Mr Justice Peter Kelly conducted a three-hour inquiry into the constitutionality of Mr Murphy's arrest for a second time since his wife's body was found behind a skip off Griffith Avenue, Dublin, and he held that the gardai had not breached Mr Murphy's constitutional rights.
He rejected pleas by Mr Murphy and his legal team, led by Ms Mary Ellen Ring, that the arrest at his new home at 52 Goldsmith Street, Phibsboro, Dublin, at 8:15 a.m. had not been in compliance with Section 10 of the Criminal Justice Act of 1984.
It was outlined in court that Section 10 stipulates a suspect cannot be arrested a second time other than by order of a judge of the District Court, who must be satisfied that new information has come to the knowledge of the gardai that the information came to them since the suspect's previous release from custody and that it relates to his suspected participation in relation to the offence for which the arrest is sought.
Mr Justice Kelly held that the application to the District Court on August 29th for an order allowing gardai to re-arrest Mr Murphy had been properly presented to and granted by the District Court judge and he held in favour of the gardai on all three points relating to the new information.

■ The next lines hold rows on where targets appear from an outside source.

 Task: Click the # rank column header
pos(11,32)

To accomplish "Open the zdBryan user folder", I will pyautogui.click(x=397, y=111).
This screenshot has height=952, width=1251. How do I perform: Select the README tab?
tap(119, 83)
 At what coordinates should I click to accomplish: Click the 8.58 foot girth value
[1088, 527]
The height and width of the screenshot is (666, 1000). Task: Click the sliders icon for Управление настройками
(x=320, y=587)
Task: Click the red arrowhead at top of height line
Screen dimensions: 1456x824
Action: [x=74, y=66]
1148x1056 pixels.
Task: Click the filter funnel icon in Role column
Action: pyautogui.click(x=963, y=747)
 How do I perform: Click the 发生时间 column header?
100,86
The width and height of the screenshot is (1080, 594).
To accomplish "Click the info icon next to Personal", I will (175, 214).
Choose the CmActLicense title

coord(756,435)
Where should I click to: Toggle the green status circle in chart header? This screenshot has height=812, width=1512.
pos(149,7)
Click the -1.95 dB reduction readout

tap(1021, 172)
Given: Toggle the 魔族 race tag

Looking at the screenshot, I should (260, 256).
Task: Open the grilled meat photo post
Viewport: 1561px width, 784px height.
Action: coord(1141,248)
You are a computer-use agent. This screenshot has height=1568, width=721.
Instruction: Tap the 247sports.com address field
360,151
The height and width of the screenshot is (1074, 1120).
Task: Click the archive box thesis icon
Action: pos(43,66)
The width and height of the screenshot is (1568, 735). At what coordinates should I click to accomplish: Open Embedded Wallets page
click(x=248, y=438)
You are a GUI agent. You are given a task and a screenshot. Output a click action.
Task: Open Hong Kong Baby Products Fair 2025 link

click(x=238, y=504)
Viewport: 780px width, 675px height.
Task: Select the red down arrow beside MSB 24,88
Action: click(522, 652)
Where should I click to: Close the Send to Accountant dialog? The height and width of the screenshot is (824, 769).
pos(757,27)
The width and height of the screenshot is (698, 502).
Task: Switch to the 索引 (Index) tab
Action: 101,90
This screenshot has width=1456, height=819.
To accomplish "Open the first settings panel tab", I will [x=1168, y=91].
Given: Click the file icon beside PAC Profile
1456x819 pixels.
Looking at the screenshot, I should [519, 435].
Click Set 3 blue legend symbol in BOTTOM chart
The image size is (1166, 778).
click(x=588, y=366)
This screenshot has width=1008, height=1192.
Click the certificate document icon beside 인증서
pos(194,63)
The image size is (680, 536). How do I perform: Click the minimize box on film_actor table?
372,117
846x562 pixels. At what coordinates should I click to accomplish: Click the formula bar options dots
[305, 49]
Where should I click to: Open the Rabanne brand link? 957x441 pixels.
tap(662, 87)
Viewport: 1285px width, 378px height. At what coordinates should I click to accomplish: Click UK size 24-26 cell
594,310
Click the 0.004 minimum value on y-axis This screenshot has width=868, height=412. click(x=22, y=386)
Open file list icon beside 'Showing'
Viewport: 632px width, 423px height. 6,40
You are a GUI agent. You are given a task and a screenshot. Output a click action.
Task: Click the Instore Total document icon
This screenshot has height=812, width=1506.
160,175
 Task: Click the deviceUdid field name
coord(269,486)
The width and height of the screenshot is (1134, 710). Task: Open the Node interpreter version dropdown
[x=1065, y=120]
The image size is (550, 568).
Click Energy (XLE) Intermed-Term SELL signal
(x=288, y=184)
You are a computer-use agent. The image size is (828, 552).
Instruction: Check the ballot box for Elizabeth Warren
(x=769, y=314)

He also rejected as unfounded legal contentions that the new information was insufficient to potentially incriminate Mr Murphy or that the application to the District Court had been made for non-bona fide purposes in the proper investigation of Patricia Murphy's murder.
Mr Justice Kelly heard that Det Supt Denis Donegan was heading the investigation into the murder and that he had informed the District Court of new information from two witnesses who had made statements since Mr Murphy's initial arrest.
Del Supt Donegan had stated in his District Court deposition that Mr Murphy was arrested at 11.10 am on June 6th on suspicion of having committed an offence to which Section 4 of the Criminal Justice Act applied, namely the murder of Patricia Murphy, contrary to common law.
He had been detained at Santry Garda Station and at 11.10 pm on the same date he was released without any charge made against him. Del Supt Donegan said that on June 6th, 27th and 29th a
Keogh had made statements, in the second of which she said that at 11 p.m. on May 27th she had been visiting a friend at No 433 Griffith Avenue and saw a man coming out of The Rise, off Griffith Avenue. On June 27th she had picked a photograph of Mr Murphy out of an album of 12 photographs as the man she had seen.
The court later heard that the spot where she had allegedly seen Mr Murphy was close to the area where Patricia Murphy's body was found the following day.
Det Supt Donegan had also stated in his District Court evidence that on July 19th another witness, Mr Fergus Darcy, the landlord of No 388 Griffith Avenue which had been rented to the Murphys, made a statement in which he said he had met Mr Murphy on June 29th about the rent.
In the course of a conversation Mr Darcy had stated that Mr Murphy said "you were accusing him of murdering Patricia and that you were putting him under a lot of pressure and that they would be waiting any time before he would crack.
Det Sgt Tom McCarrick told the court that the Garda had suspected Mr Murphy of murdering his wife because a bag of clothes had been found in the Tolka River identified as being belonging to the murdered woman and to Mr Murphy.
A witness had seen a mean discard the white plastic bag into the river between midnight and 12.10 a.m. on May 28th.
Mr Murphy also failed to account for his movements at around 4.30 a.m. on May 28th, although two witnesses claimed they saw him about 100 yards from where his wife's body was found.
Det Sgt McCarrick said when he interviewed Mr Murphy at Whitehall Garda station yesterday morning about his conversation with Mr Darcy, Mr Murphy said "so what if I did".
In his judgment Mr Justice Peter Kelly said he had to recount the sad history of Mr Murphy's wife having been killed.
He was quite satisfied that Ms Keogh had first identified Mr Murphy from photographs on June 27th and that this was a piece of new information which justified and probably compelled an application to the District Court.
"It is true to say that the second piece of evidence before the District judge is less compelling but nonetheless it does appear to be new," he said.
"The combination of the two pieces of information in my view amply justified the swearing of the information by Del Supt Donegan and equally amply justified the District judge in making the order he did."
Mr Justice Kelly's judgment ended at 8:30 last night, 15 minutes after the expiry of a six-hour extension of Murphy's earlier detention yesterday and Judge Kelly held he had no jurisdiction to "stop the clock" as and from the time the legality of that detention was challenged. Murphy was, accordingly, no longer under detention and free to go home.